Theodore Earl Butler (1861-1936), Autoportrait, huile sur toile non signée, 80×64 cm, adjugé 22000 euros
C’est maître Labarbe lui-même qui est venu après la vente me donner les détails concernant la provenance des lots qu’il venait de disperser à la vente Butler mercredi dernier à Toulouse, je ne crois donc pas manquer de discrétion en vous en parlant à mon tour. J’avais évoqué ici la disparition de l’historienne de l’art Claire Joyes, spécialiste de Monet et son entourage, givernoise et femme du peintre Jean-Marie Toulgouat, petit-fils de Suzanne Hoschedé et Theodore Butler, arrière-petit-fils d’Alice Hoschedé-Monet. Les Toulgouat avaient une propriété dans le sud de la France, à Fréchou, « à la limite du Gers et du Lot-et-Garonne », comme s’ils s’étaient fait une habitude de vivre à la marge de deux départements et de deux régions.
Les oeuvres et documents vendus le 18 février auraient pu partir à la poubelle si, par chance, « l’expertibus » de maître Labarbe n’était pas passé par là. Il va sans dire que le commissaire-priseur jubilait en me racontant cette trouvaille. Voilà des années qu’il sillonne dans son bus les villages et les bourgs du Sud-Ouest en offrant gratuitement son expertise pour estimer les biens des personnes qui souhaitent en connaître la valeur. Il est convaincu que beaucoup d’objets de valeur dorment dans les campagnes parce que leurs propriétaires sont loin des villes et n’ont pas la possibilité de les emmener jusqu’à une salle des ventes.
J’imagine qu’il y a des journées décourageantes. D’autres fois il découvre une pépite, et plus rarement une mine d’or. C’est ce qui s’est passé pour la vente Butler. La maison des Toulgouat a été mise en vente par les héritiers « à charge de l’acheteur de la débarrasser ». L’acquéreur a accepté cette clause, et bien lui en a pris. « Dans une dépendance », il est tombé sur des piles de pastels, de photos anciennes, de dessins, d’aquarelles, de cartes postales reçues, de petites cartes dessinées pour une fête… Des souvenirs précieux, non destinés à la vente du vivant de la famille. Un nom ressortait de tout ce stock : Theodore Earl Butler. Il y avait aussi un plein carton à dessins de grandes gouaches de Jean-Marie Toulgouat, et plusieurs tableaux à l’huile. L’état de conservation des oeuvres était inégal, certaines présentaient des déchirures, des pliures, des traces d’humidité, d’autres étaient en parfait état. Surtout, les couleurs étaient éclatantes, comme si Butler venait de les exécuter.

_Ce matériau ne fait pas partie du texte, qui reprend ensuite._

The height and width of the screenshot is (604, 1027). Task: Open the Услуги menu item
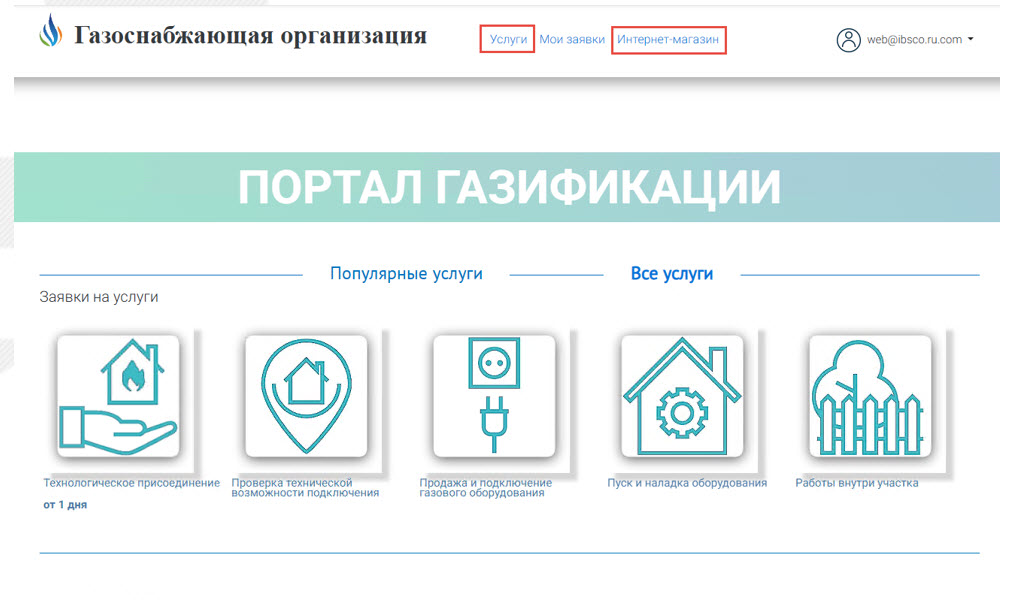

S’agissant du beau-gendre de Monet, peintre talentueux et coté, même des oeuvres abîmées ont de la valeur. Maître Labarbe a donc organisé une vente internationale incluant plusieurs plateformes, Drouot live, interenchères et invaluable.

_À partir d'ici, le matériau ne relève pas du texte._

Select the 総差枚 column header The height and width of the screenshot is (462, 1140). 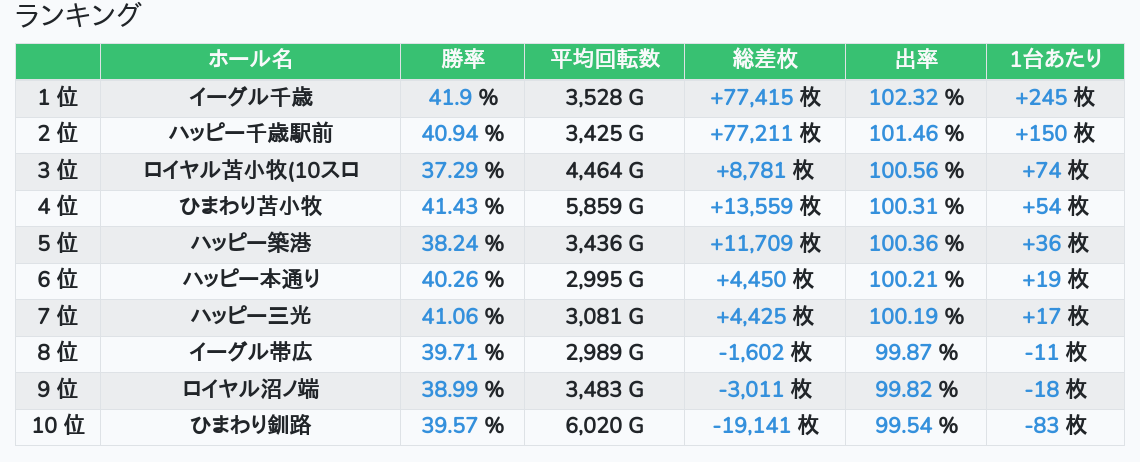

Dans la salle, il n’y avait pas plus d’une dizaine de personnes venues pour acheter. Mais, à la surprise générale, un galériste de Salt Lake City avait fait le déplacement. Il avait un budget conséquent, ce qu’il a manifesté dès le début, ruinant les espoirs des amateurs de mon espèce de faire de bonnes affaires. Les plus beaux pastels se sont envolés à plusieurs milliers d’euros, explosant leur estimation.
Le clou de la vente a été logiquement le très bel autoportrait ci-dessus, qui, malgré ses imperfections, s’est vu adjugé pour 22 000 euros à un renchérisseur au téléphone.
Sur la deuxième marche du podium on trouve non pas une oeuvre d’art mais une lettre de Monet à Sargent qui a été fort disputée et a atteint la somme de 19000 euros. Monet lui-même aurait eu le souffle coupé de voir ces quelques lignes griffonnées à la hâte prendre une telle valeur, alors qu’il voulait juste faire savoir à son ami qu’il chargeait Lily Butler d’une commission pour lui.
La médaille de bronze revient à une pièce tout à fait unique, un livre manuscrit illustré de 53 dessins, la plupart portant le monogramme de Butler T.E.B. Cette petite merveille intitulée « Cousins » est montée à 18000 euros.
Au total, la vente a rapporté 150 000 euros aux acquéreurs de la maison Toulgouat. L’acheteur de l’Utah en a emporté pour 100 000 euros à lui tout seul. J’ai malgré tout pu faire revenir à Giverny trois petites choses qui y ont été créées, et qui sont chères à mon coeur.